Remember that picture I mentioned at the start? It reflects the words of Jesus who said “Behold, I stand at the door and knock. If anyone hears my voice and opens the door, I will come in and break bread with them.” (Revelation 3.20) We even have a foreshadowing of that passage in the resurrection stories of Jesus. There on the Emmaus Road, Jesus appeared to Cleopas and his wife. They were also filled with sorrow and skepticism concerning the death and possible resurrection of Jesus. They carried it with them to their home in Emmaus. Their kindness was extended to this stranger and they invited Him into for a meal and to freshen up from the journey.

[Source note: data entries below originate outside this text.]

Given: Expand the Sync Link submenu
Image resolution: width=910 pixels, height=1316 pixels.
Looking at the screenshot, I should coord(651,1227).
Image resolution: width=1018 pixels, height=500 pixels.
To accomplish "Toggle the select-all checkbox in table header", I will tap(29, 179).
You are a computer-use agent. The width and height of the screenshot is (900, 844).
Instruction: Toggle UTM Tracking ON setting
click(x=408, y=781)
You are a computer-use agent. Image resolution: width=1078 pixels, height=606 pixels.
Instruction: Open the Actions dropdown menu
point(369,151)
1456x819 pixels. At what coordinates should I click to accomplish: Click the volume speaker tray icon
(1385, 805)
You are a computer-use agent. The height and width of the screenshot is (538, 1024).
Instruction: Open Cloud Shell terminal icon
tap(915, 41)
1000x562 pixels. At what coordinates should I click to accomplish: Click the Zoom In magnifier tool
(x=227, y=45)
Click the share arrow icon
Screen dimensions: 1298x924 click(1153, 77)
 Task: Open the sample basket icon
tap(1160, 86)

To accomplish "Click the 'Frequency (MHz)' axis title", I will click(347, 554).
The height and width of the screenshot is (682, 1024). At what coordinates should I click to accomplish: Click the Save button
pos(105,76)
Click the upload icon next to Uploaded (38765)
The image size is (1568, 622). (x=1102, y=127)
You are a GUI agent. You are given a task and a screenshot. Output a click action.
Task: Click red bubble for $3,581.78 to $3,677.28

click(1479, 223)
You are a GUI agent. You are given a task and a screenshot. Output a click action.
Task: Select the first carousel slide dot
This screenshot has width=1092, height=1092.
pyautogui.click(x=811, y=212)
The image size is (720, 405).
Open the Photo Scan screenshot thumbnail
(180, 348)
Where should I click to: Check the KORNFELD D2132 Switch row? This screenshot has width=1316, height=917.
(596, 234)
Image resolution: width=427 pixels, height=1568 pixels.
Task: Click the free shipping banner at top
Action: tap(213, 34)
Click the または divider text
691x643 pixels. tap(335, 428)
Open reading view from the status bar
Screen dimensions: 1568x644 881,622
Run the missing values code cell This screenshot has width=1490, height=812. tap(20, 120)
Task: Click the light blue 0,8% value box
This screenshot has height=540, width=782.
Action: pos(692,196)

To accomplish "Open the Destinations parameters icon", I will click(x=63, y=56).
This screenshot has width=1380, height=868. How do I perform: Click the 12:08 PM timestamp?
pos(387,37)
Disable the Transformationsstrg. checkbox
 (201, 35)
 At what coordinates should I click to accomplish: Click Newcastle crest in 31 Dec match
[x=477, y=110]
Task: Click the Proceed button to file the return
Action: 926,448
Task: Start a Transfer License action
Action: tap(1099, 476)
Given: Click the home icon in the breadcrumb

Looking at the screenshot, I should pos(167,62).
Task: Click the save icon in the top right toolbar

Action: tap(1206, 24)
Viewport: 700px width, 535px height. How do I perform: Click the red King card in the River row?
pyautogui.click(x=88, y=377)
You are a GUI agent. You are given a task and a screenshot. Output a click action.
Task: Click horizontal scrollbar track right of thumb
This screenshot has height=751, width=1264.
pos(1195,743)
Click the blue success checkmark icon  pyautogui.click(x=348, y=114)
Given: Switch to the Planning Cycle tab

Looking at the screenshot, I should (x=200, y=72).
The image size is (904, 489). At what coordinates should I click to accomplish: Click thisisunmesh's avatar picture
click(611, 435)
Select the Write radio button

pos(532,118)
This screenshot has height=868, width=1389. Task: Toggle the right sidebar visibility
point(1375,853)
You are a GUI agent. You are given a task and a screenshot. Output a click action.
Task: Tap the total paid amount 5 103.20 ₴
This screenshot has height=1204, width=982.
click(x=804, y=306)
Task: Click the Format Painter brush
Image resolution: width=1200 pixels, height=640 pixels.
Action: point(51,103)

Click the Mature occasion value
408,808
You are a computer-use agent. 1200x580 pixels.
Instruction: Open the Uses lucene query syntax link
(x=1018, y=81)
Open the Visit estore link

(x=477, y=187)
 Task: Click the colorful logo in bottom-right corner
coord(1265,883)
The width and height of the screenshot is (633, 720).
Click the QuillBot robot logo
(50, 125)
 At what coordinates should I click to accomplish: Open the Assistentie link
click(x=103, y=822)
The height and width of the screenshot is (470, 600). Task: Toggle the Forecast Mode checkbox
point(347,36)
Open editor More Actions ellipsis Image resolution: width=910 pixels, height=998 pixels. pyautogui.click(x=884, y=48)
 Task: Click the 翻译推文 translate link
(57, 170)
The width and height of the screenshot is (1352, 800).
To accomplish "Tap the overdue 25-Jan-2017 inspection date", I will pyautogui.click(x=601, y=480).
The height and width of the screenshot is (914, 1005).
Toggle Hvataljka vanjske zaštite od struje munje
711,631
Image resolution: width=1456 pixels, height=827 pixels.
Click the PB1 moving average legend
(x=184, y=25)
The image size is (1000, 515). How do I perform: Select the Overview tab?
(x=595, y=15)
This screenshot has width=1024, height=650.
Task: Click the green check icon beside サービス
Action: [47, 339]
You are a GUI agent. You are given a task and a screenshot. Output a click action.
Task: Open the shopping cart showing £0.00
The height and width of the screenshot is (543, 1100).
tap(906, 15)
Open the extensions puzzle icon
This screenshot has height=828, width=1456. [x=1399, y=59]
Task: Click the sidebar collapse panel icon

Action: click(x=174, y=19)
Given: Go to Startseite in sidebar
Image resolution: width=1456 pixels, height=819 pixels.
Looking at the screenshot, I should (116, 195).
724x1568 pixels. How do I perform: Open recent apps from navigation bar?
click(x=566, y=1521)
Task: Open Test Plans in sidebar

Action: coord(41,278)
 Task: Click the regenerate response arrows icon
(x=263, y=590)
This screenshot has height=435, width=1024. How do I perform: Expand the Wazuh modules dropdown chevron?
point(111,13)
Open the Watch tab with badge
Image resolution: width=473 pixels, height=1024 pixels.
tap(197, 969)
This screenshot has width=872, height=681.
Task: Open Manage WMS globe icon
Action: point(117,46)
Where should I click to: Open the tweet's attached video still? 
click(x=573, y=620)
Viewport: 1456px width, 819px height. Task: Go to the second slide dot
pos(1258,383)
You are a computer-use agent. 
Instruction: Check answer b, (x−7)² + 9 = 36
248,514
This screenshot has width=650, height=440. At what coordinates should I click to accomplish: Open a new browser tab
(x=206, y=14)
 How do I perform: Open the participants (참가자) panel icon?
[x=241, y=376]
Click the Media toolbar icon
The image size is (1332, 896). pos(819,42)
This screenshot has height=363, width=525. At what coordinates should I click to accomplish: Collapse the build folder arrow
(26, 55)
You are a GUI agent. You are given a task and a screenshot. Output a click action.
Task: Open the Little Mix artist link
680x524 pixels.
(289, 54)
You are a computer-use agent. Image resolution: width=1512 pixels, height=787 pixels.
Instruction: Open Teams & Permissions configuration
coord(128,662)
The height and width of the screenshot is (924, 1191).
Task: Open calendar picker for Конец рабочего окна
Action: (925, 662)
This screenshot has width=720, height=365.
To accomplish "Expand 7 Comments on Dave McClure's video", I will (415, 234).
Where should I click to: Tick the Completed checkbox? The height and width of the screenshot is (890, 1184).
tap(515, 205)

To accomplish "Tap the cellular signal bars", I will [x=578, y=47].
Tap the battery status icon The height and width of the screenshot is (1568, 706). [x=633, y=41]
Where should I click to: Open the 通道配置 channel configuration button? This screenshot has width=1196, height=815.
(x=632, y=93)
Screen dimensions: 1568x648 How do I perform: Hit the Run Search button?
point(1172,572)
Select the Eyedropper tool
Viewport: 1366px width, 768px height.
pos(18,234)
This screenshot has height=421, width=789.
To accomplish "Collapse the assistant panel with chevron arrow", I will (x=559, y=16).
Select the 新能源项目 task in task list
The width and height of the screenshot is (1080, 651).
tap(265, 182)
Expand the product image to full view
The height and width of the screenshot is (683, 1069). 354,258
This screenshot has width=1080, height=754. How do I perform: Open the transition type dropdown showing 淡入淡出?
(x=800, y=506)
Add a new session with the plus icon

He had encouraged them and they returned His good work with one of their own: hospitality. They sat down and “broke bread” with this stranger. Suddenly, He wasn’t a stranger any longer. He took bread and blessed it and broke it. It bore the weight of remembrance of the Passover and what the disciples had already disclosed as what happened on the night when Jesus was betrayed and arrested. Their eyes were open to the daily bread they longed for. In fact, what was an “evening meal” would have been the first meal of a new day. In Jewish tradition, the day began at sundown. They had received the promised bread of life. It energized them to “go and tell” the disciples what they had seen and experienced. It gave them meaning, purpose and a hope that would endure. Behold, mighty ones of God, He stands at the door of our hearts knocking. Will we hear His voice and invite Him in and share in the bread of life, the Word of the Living God and be satisfied?


Father, our Father, hallowed be Your Name; Your Kingdom come, Your Will be done…ON EARTH AS IT IS IN HEAVEN.” We thank You for the provision of Your Word, the true bread of life which came down from Heaven. Fill us up, Lord and restore us to wholeness in Jesus’ name. Amen.